Guess I'm going to a workshop afterall.  Used two of my movie vouchers yesterday, and then went to a solo performance in Fremont, so didn't end up getting much done around the house.  Almost skipped the solo show because my stomach hurt so bad and all I wanted to do was crawl up into a fetal position somewhere.  I did that when I got home.  Mostly doesn't hurt now.

That show was José Amador´s "El Hijo Prodigo," which was based around a trip he took back to Puerto Rico, which then brought in elements of life in Puerto Rico, family, and childhood stories/memories.  It had played at a solo/fringe festival earlier and I hadn't been able to see it.  I'm interested in Puerto Rican life (which I've mentioned before, my grandmother was from Puerto Rico.)  Much of what he talked about, I'd heard bits and pieces of before (not his story, but of life in general), still, I found it helpful to hear again, to explain things, to understand where I came from, if that makes sense...neither of my parents talk much of family history, but it's under the surface permeating everything.  Again, like with Sonia Sotomayor's story of her parents, the telling of his stories are similar, and similar to my grandma's, as well.  I said something to him about it after, and then started crying while walking down the street, it's the pain that lives in the blood.  It drove people to want something better, it drives people still.  I appreciate the honesty of the story.

The two movies I saw were "Paris, of the North," an Icelandic film, and "Flowers," a Basque film (the latter of which I thought was Hungarian for some reason, probably because I had looked at a bunch of movie descriptions before choosing one, and was surprised by how many Spanish-speaking people were in the audience, initially.  The film was in Euskara.)  They both had slow story telling.  Both portrayed non-sugarcoated people.  Both dealt with the messiness of life, the non-resolution, non-idealistic outcomes, though the Basque film had a little more closure, but there weren't any answers.  I liked all three performances for the same reason: there is no perfect life.  There is no shiny outcome.  Everyone is struggling, and in spite of the varnish we see and read about everyday, how everyone is more perfect than you and you just aren't trying hard enough:  you are actually alright.

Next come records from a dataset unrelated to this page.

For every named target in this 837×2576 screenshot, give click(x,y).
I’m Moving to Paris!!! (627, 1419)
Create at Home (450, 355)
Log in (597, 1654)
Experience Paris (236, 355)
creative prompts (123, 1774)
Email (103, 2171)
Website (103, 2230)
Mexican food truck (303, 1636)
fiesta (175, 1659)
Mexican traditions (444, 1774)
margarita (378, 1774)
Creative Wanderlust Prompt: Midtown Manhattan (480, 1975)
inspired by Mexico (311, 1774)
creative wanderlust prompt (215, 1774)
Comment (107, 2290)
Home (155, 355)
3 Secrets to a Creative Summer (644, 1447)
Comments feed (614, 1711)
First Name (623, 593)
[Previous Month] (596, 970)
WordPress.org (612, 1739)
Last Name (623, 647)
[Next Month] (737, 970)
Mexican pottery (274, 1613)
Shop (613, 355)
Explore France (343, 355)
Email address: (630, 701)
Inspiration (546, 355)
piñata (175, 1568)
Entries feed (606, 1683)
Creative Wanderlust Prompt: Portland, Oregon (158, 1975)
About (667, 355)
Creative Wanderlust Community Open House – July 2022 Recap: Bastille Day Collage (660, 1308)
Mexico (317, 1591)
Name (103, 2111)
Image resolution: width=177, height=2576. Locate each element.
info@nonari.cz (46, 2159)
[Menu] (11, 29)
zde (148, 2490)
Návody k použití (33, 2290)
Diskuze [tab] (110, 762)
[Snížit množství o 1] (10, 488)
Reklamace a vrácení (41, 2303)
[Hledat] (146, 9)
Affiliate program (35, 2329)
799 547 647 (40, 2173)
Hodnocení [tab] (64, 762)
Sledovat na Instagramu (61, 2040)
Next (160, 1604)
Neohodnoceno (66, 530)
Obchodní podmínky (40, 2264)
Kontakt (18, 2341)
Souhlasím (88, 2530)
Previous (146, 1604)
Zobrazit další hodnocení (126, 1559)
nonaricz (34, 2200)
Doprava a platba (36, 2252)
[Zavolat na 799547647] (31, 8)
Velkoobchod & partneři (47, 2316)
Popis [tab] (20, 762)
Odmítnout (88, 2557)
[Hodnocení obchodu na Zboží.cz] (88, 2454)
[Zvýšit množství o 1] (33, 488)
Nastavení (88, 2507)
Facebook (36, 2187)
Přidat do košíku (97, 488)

The older I get, the more I feel like I missed something, forgot something.  Got left behind.  It didn't bother me as much in my 20's.  But now, the bombardment of messages of who you are supposed to be, and what you were supposed to be by some magical age ("20 under 25 to watch!" and the like), and even I know these articles and headlines ("30 things everyone should know/have done by 30!) are fluff, they get to me, the constancy of them wears at me, makes me feel like I haven't done anything with my life.  Makes me tired.  (I know why I made the choices I did.  They felt necessary at the time.)

Anyway, these three shows made me feel better.  Not because they make me feel like I'm better or worse than anyone else, but precisely, because they don't.  Because this is life.  And when we are alone, with no one to impress, we are here, deep in the muck of it.